— EXERCISE DIRECTIONS —
Retype only the lines below from the one with "Where should I click to: Click the height" to the one with "Given: Open the AI Tools navigation menu", inclusive, skipping every image.
◇ ◇ ◇
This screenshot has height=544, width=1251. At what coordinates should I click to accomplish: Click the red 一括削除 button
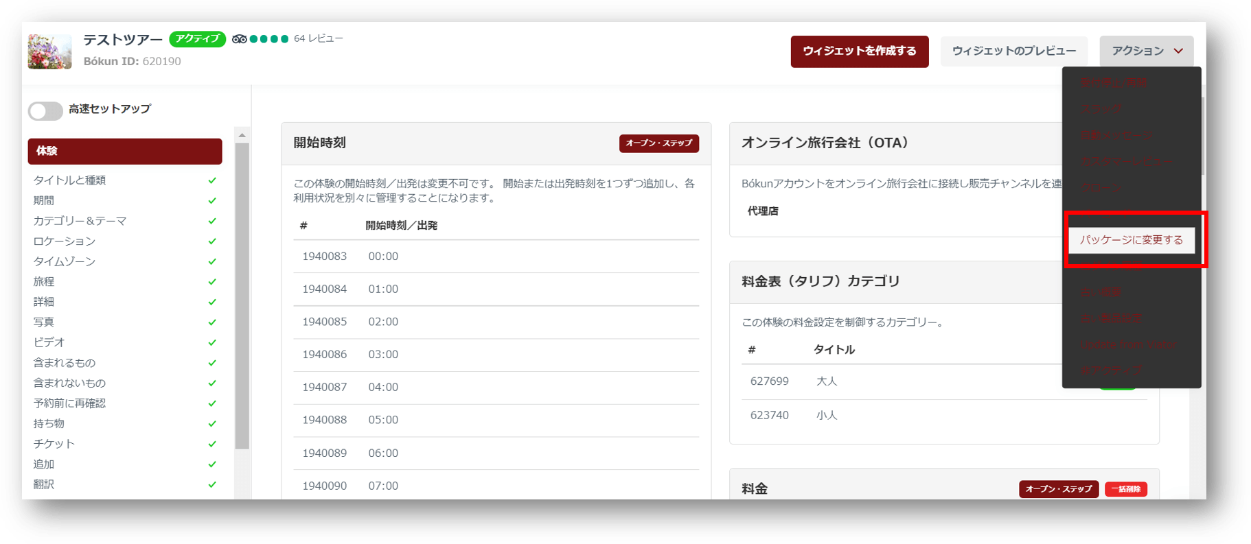coord(1125,489)
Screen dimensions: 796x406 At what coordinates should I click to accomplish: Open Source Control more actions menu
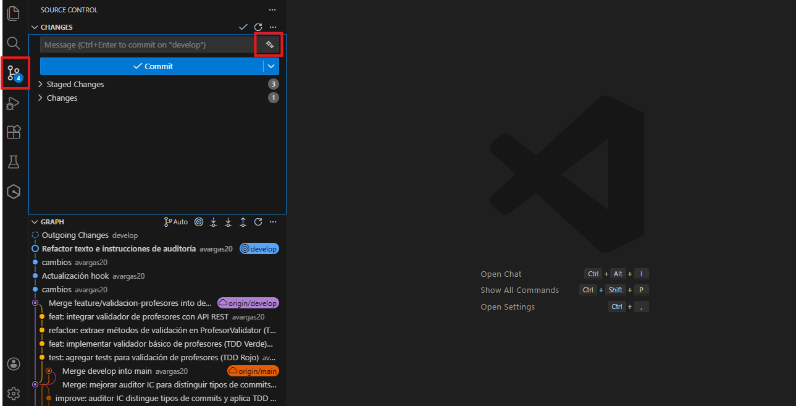pos(272,10)
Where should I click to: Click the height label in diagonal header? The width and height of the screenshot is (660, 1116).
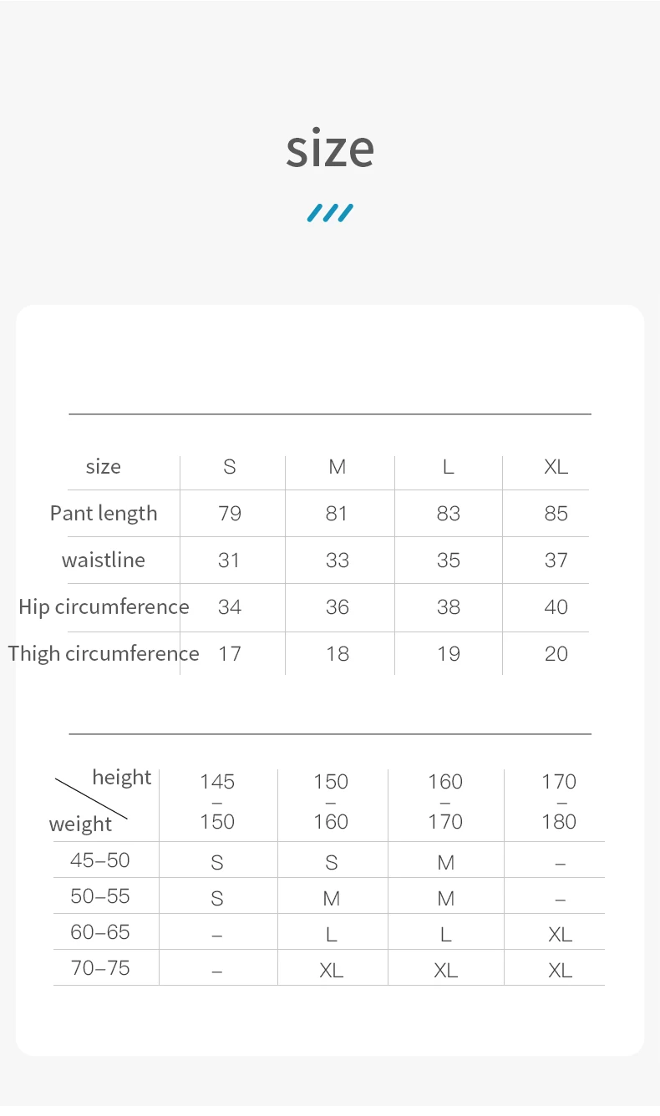[x=122, y=778]
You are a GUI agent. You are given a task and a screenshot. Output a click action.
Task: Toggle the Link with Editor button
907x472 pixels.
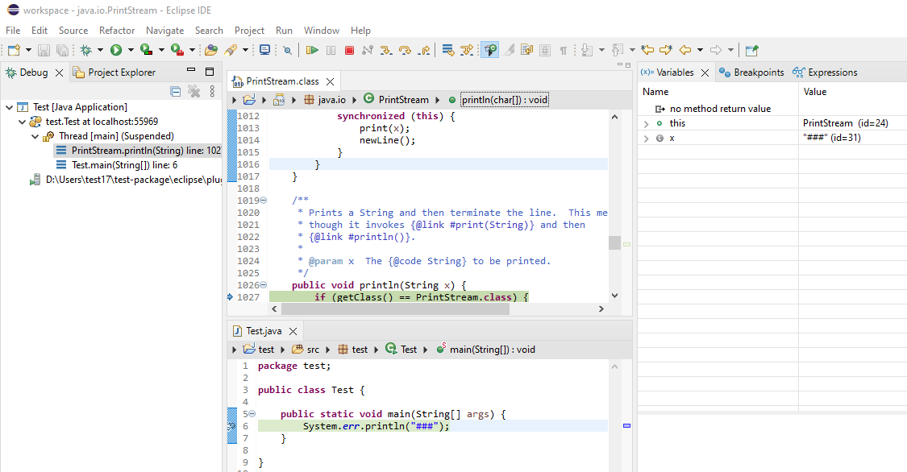click(489, 49)
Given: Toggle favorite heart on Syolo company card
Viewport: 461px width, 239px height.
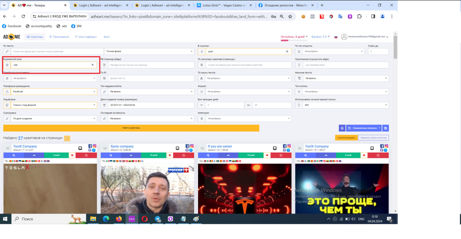Looking at the screenshot, I should click(170, 155).
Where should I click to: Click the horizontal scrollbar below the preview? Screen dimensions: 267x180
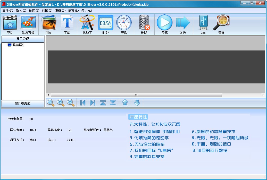136,95
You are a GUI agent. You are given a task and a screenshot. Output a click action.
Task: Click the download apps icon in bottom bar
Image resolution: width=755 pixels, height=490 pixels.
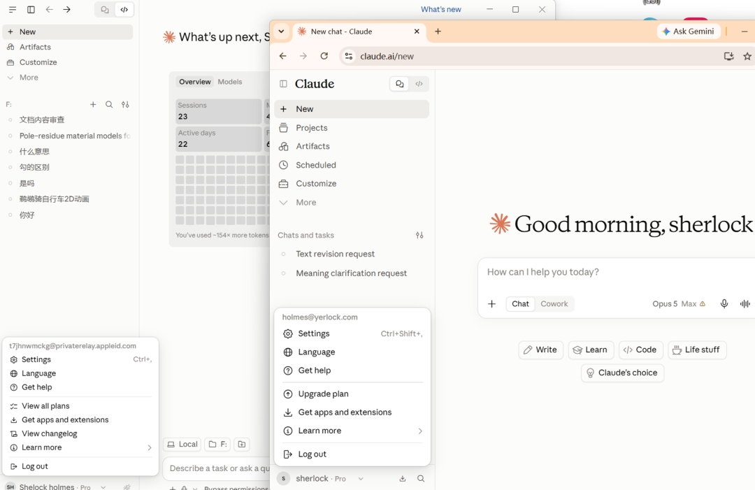click(x=403, y=478)
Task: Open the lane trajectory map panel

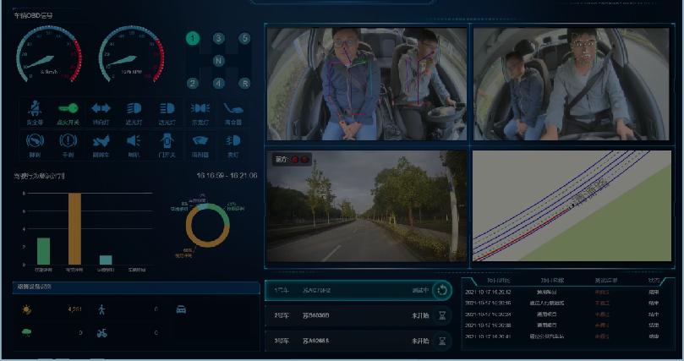Action: pos(572,207)
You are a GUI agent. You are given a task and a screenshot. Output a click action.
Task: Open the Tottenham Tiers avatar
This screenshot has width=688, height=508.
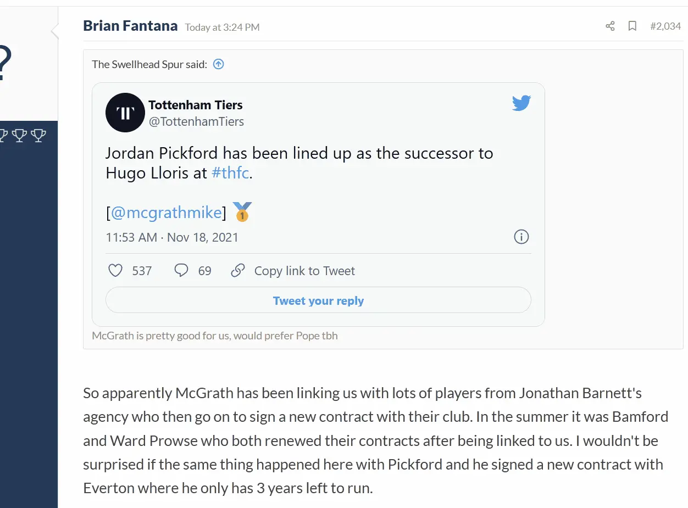coord(125,113)
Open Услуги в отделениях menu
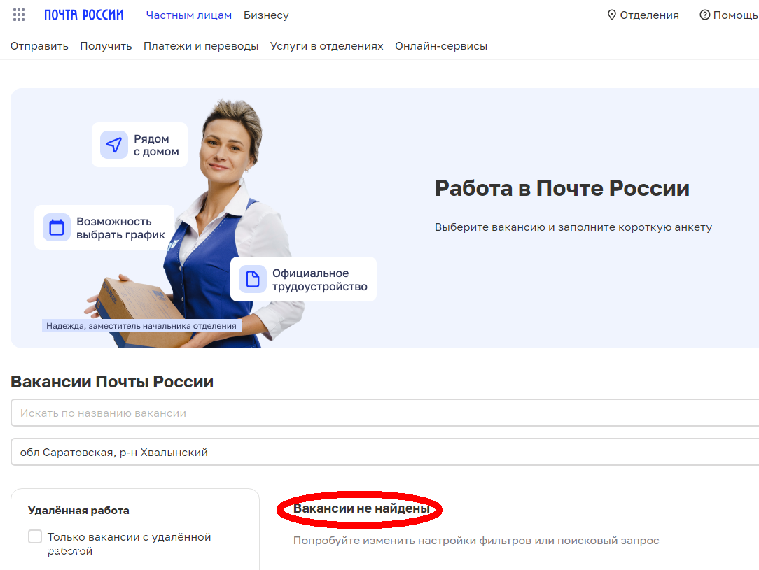 (327, 46)
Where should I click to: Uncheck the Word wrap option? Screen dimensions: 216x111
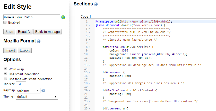(5, 69)
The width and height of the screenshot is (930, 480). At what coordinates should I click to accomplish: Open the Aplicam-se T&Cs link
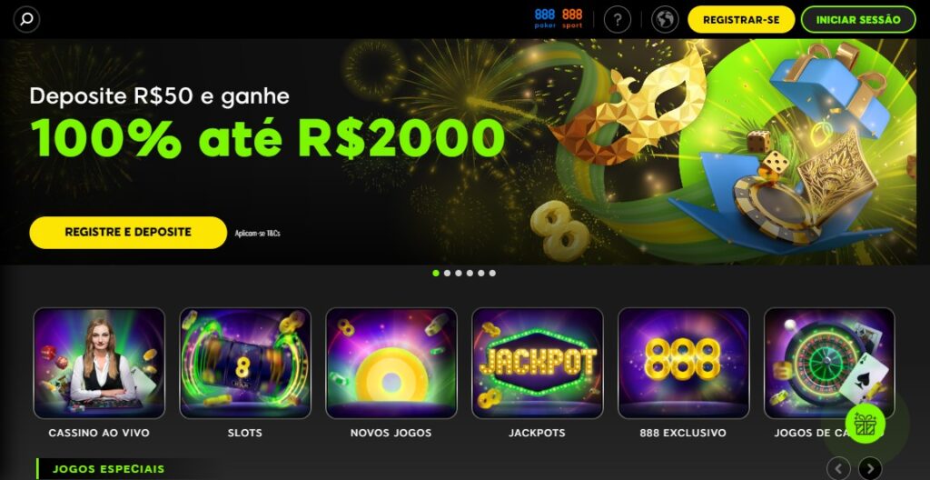pos(257,234)
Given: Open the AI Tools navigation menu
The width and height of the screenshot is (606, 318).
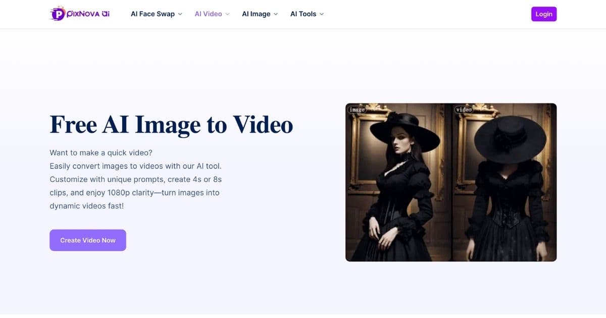Looking at the screenshot, I should pyautogui.click(x=304, y=14).
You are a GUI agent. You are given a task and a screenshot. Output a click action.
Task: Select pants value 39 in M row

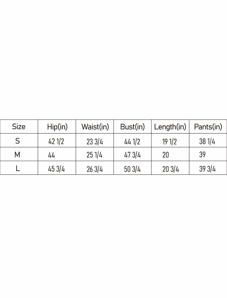click(203, 155)
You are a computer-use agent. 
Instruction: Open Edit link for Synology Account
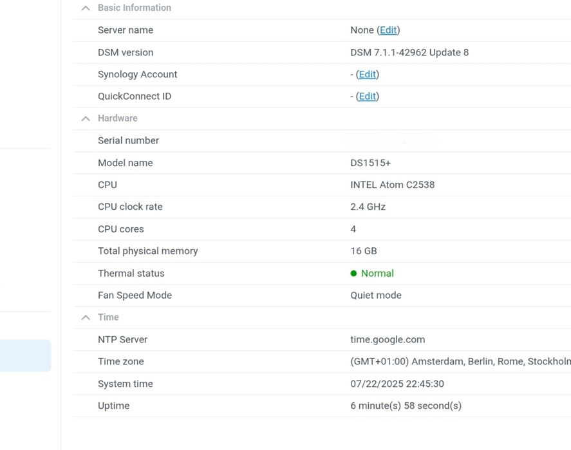(x=367, y=75)
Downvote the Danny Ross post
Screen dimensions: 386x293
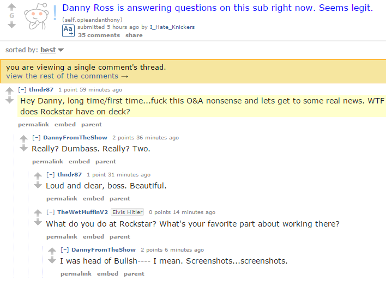[11, 25]
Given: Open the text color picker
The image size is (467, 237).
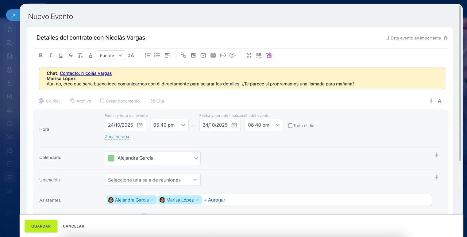Looking at the screenshot, I should pyautogui.click(x=90, y=56).
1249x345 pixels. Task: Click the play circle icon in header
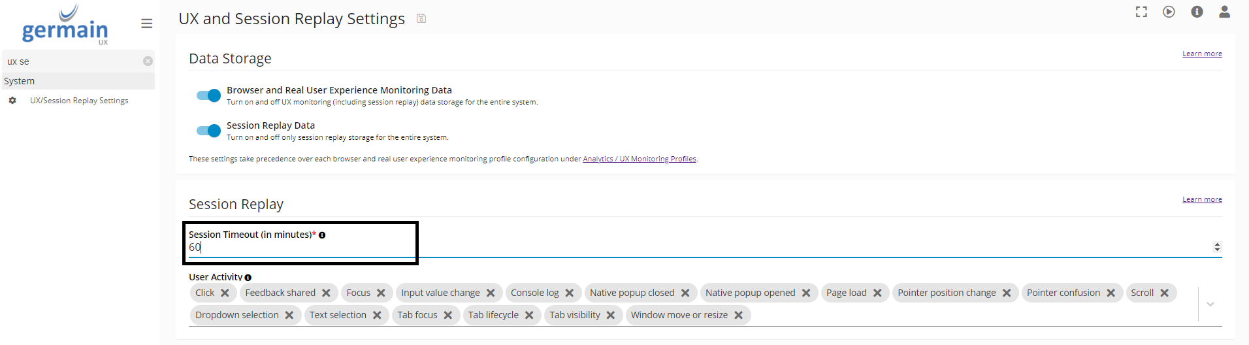pyautogui.click(x=1169, y=12)
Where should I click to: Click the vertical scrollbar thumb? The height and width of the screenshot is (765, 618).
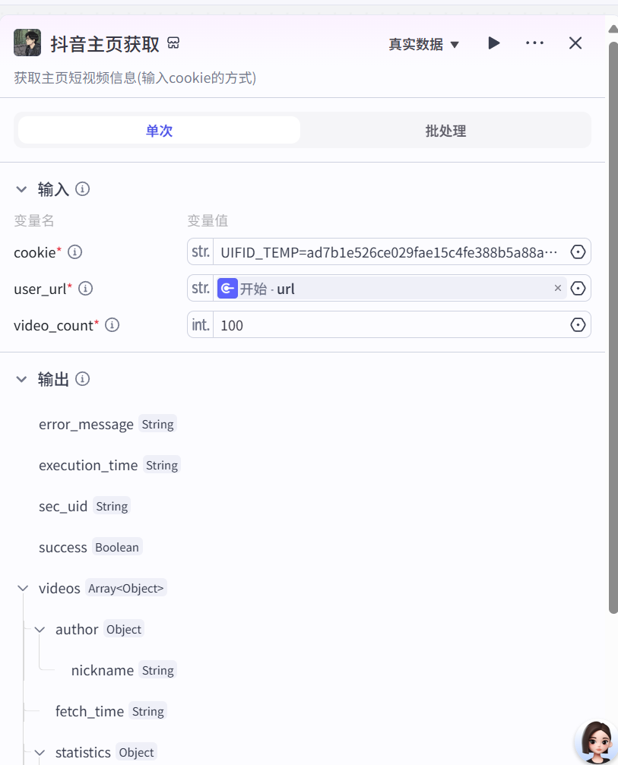tap(613, 327)
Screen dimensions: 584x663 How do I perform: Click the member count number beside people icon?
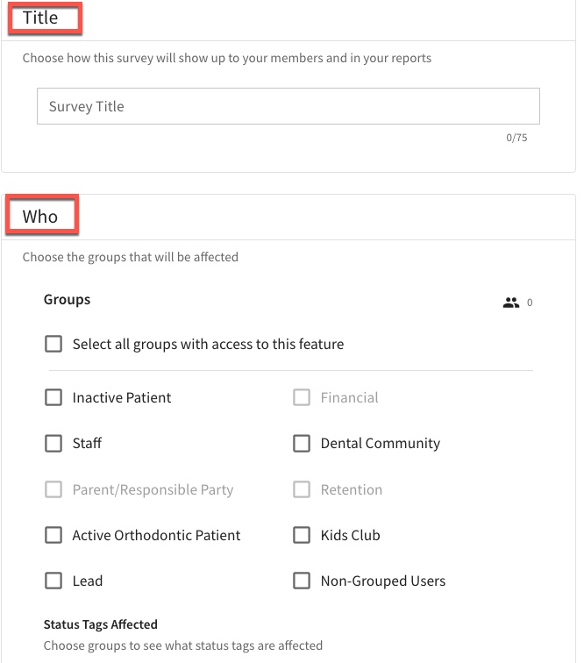(530, 303)
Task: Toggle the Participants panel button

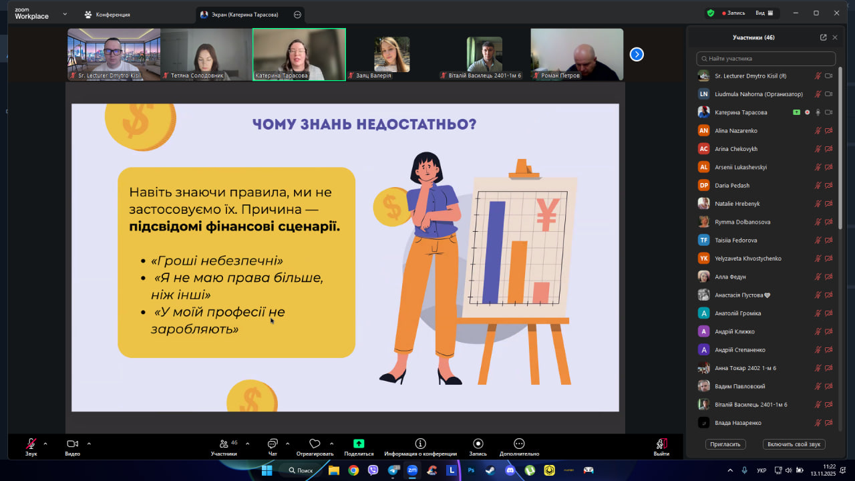Action: [x=224, y=444]
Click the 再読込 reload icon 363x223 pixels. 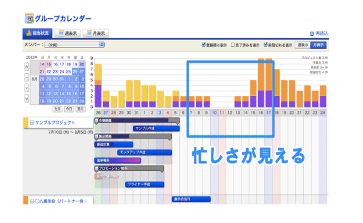[x=312, y=34]
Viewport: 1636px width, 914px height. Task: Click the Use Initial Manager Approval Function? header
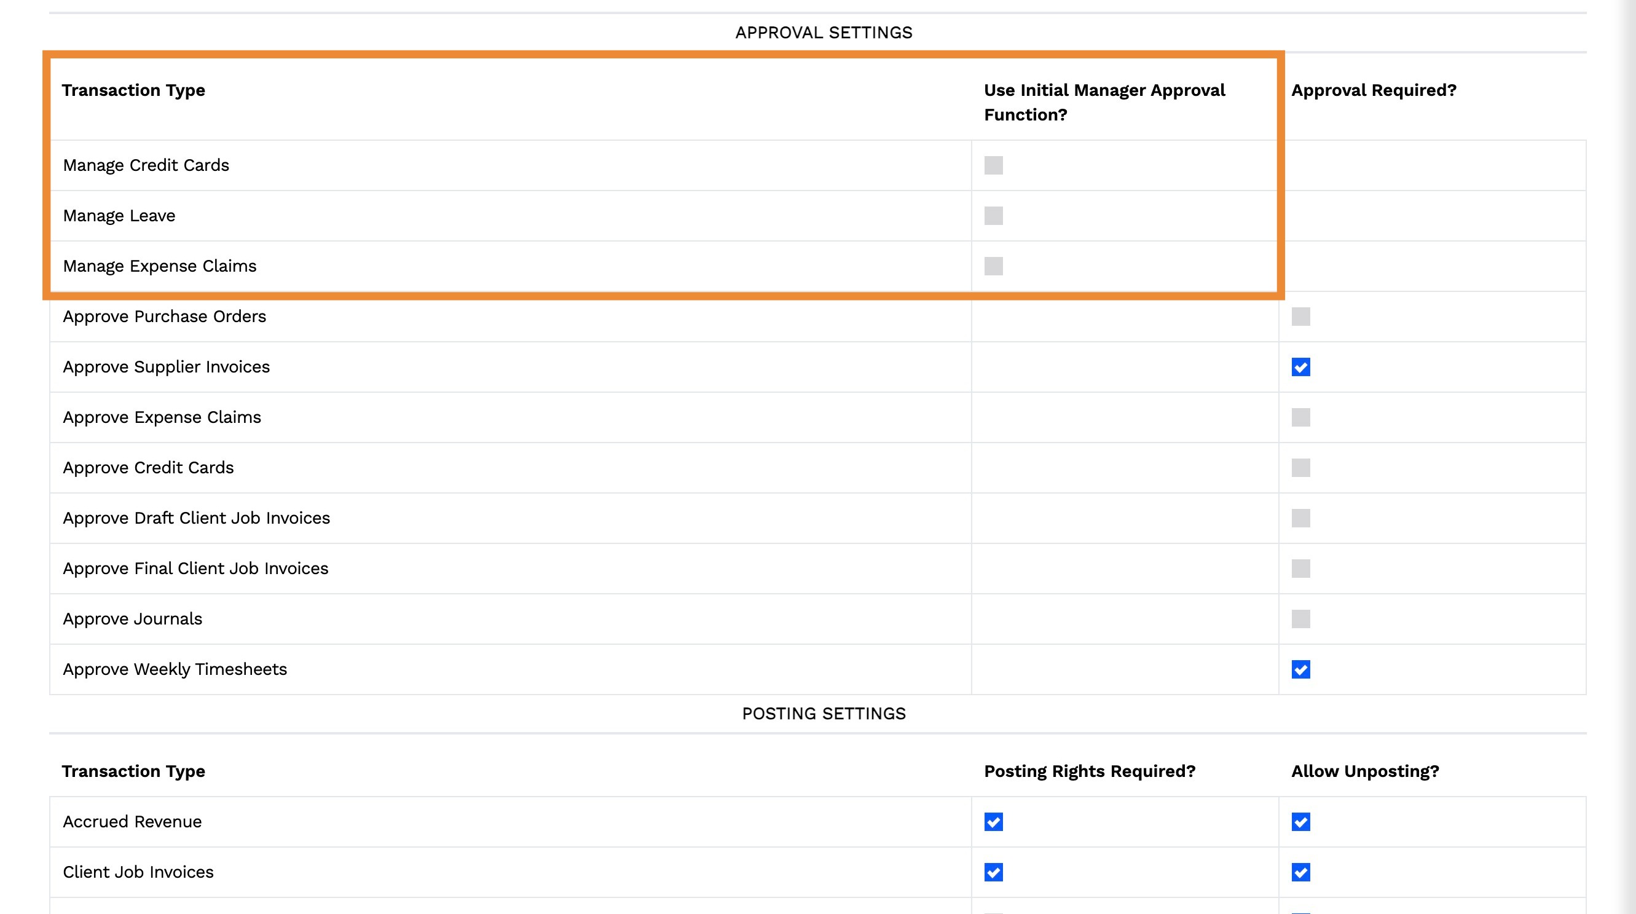[1104, 102]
◇ ◇ ◇
— WRITTEN SOLUTION —
Where should I click to: Click the height label in diagonal header? The width and height of the screenshot is (660, 1116).
[x=122, y=778]
You are a GUI agent. You are given a task and a screenshot. Output a click action.
Task: Toggle the Link with Editor button
907x472 pixels.
click(489, 49)
Given: Toggle favorite heart on Syolo company card
Viewport: 461px width, 239px height.
Looking at the screenshot, I should click(170, 155).
Where should I click to: Click the horizontal scrollbar below the preview? Screen dimensions: 267x180
136,95
You are a GUI agent. You are given a task and a screenshot. Output a click action.
Task: Click the download apps icon in bottom bar
Image resolution: width=755 pixels, height=490 pixels.
click(x=403, y=478)
Task: Open the lane trajectory map panel

Action: pos(572,207)
You are a GUI agent. You are given a task and a screenshot. Output a click action.
Task: Open the Tottenham Tiers avatar
This screenshot has width=688, height=508.
coord(125,113)
Open Услуги в отделениях menu
 (327, 46)
Where should I click to: Uncheck the Word wrap option? Screen dimensions: 216x111
(5, 69)
The width and height of the screenshot is (930, 480). At what coordinates should I click to accomplish: Open the Aplicam-se T&Cs link
pos(257,234)
Given: Open the AI Tools navigation menu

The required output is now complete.